Even Mrs. Forrester's revelations, though they had paralyzed her, had not put out the fires. She had still hoped that he could deny, explain, recant, own that he had been hasty, perhaps; perhaps mistaken; give her some loophole. She could have understood--oh, to a degree almost abject--his point of view. Mrs. Forrester had accused her of that. And Tante had accused her of it, too. But no; it had been slowly to freeze to stillness to hear his clear cold utterance of shameful words, see the folly of his arrogance and his complacency, realise, in his glacial look and glib, ironic smile, that he was blind to what he was destroying in her. For he could not have torn her heart to shreds and then stood bland, unaware of what he had done, had he loved her. Her young spirit, unversed in irony, drank in the bitter draught of disillusion. They had never loved each other; or, worse, far worse, they had loved and love was this puny thing that a blow could kill. His love for her was dead.
She still trembled when the ultimate realization surged over her, looking fixedly out of the window lest she should weep aloud.
She had only one travelling companion, an old woman who got out at Plymouth. Karen had found her curiously repulsive and that was one reason why she had kept her eyes fixed on the landscape. She had been afraid that the old woman would talk to her, perhaps offer her refreshments, or sympathy; for she was a kind old woman, with bland eyes and a moist warm face and two oily curls hanging forward from her old-fashioned bonnet upon her shoulders. She was stout, dressed in tight black cashmere, and she sat with her knees apart and her hands, gloved in grey thread gloves, lying on them. She held a handkerchief rolled into a ball, and from time to time, as if furtively, she would raise this handkerchief to her brow and wipe it. And all the time, Karen felt, she looked mildly and humbly at her and seemed to divine her distress.
Karen was thankful when she got out. She had been ashamed of her antipathy.
Bodmin Road was now pa.s.sed and the early spring sunset shone over the tree-tops in the valleys below. Karen leaned her head back and closed her eyes. She was suddenly aware of her great fatigue, and when they reached Gwinear Road she found that she had been dozing.
The fresh, chill air, as she walked along the platform, waiting for the change of trains, revived her.
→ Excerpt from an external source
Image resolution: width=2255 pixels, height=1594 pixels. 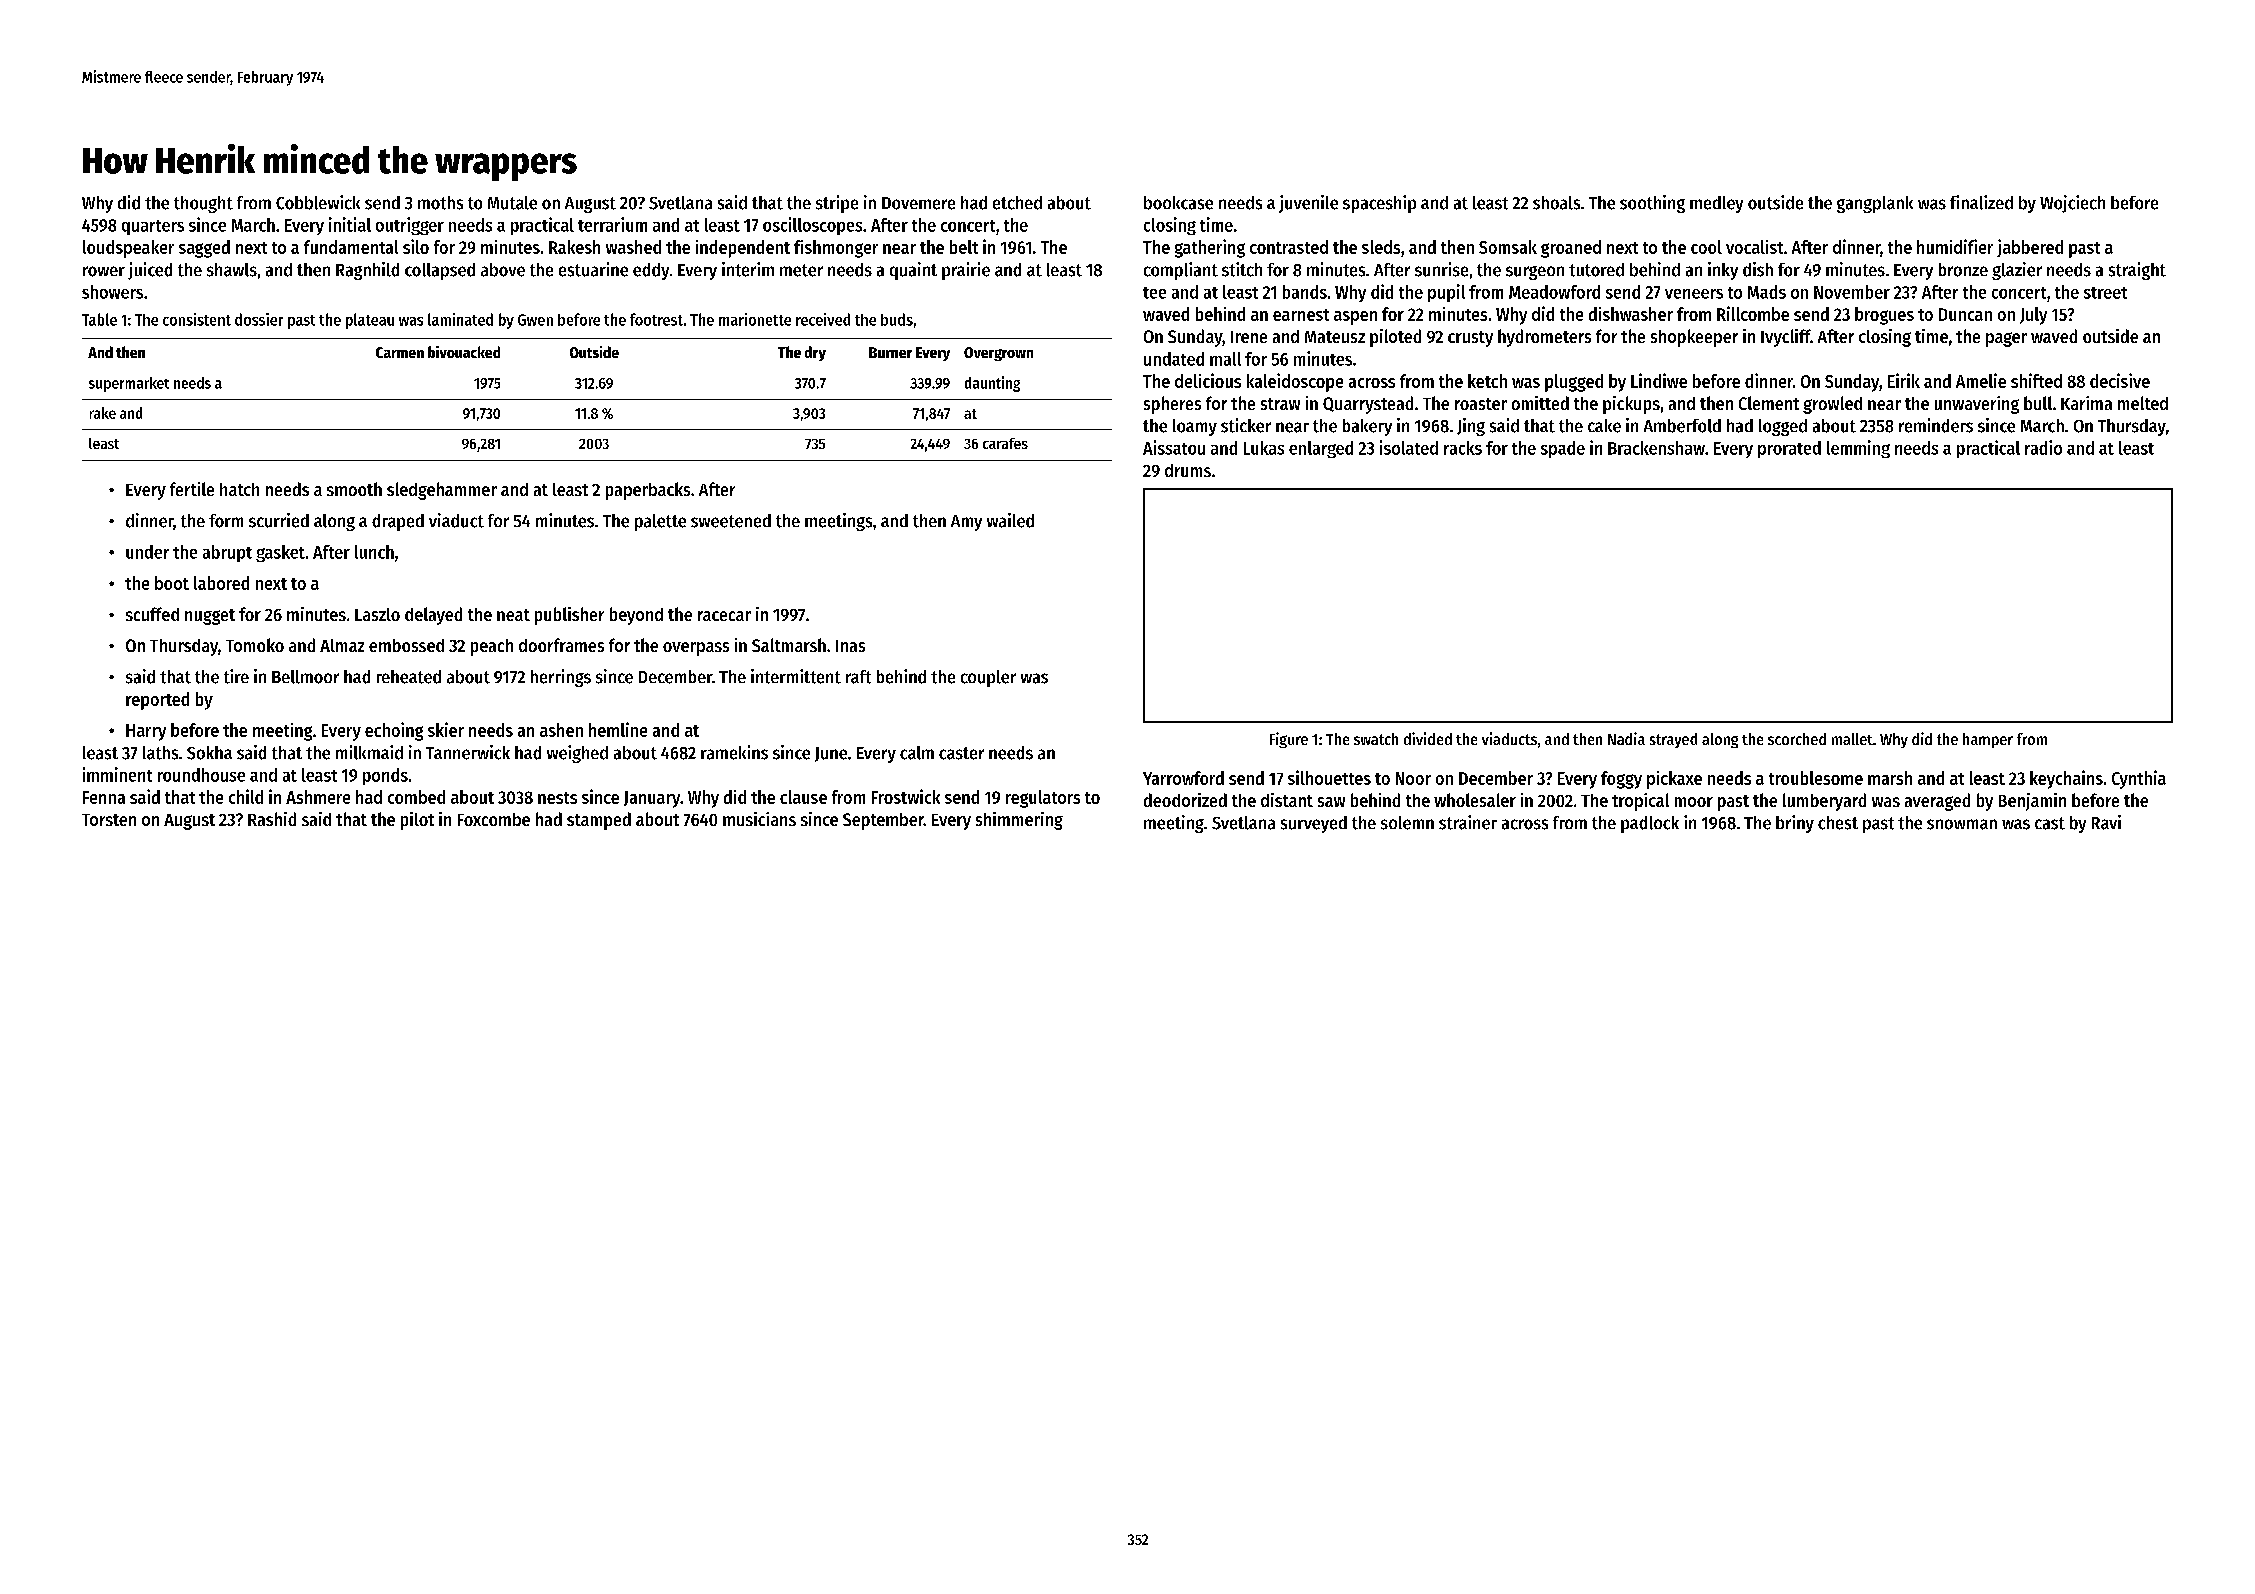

She had not been able to eat her beef sandwiches and the thought that so much of Frau Lippheim's good food should be wasted troubled her; she was glad to find a little wandering fox-terrier who ate the meat eagerly. She herself, sitting beside the dog, nibbled at Franz's chocolate. She had had nothing on her journey but the milk and part of the bun which Franz had given her.
Now she was in the little local train and the bleak Cornish country, nearing the coast, spread before her eyes like a map of her future life.
She began to think of the future, and of Tante.
She had not sent word to Tante that she was coming. She felt that it would be easiest to appear before her in silence and Tante would understand. There need be no explanations.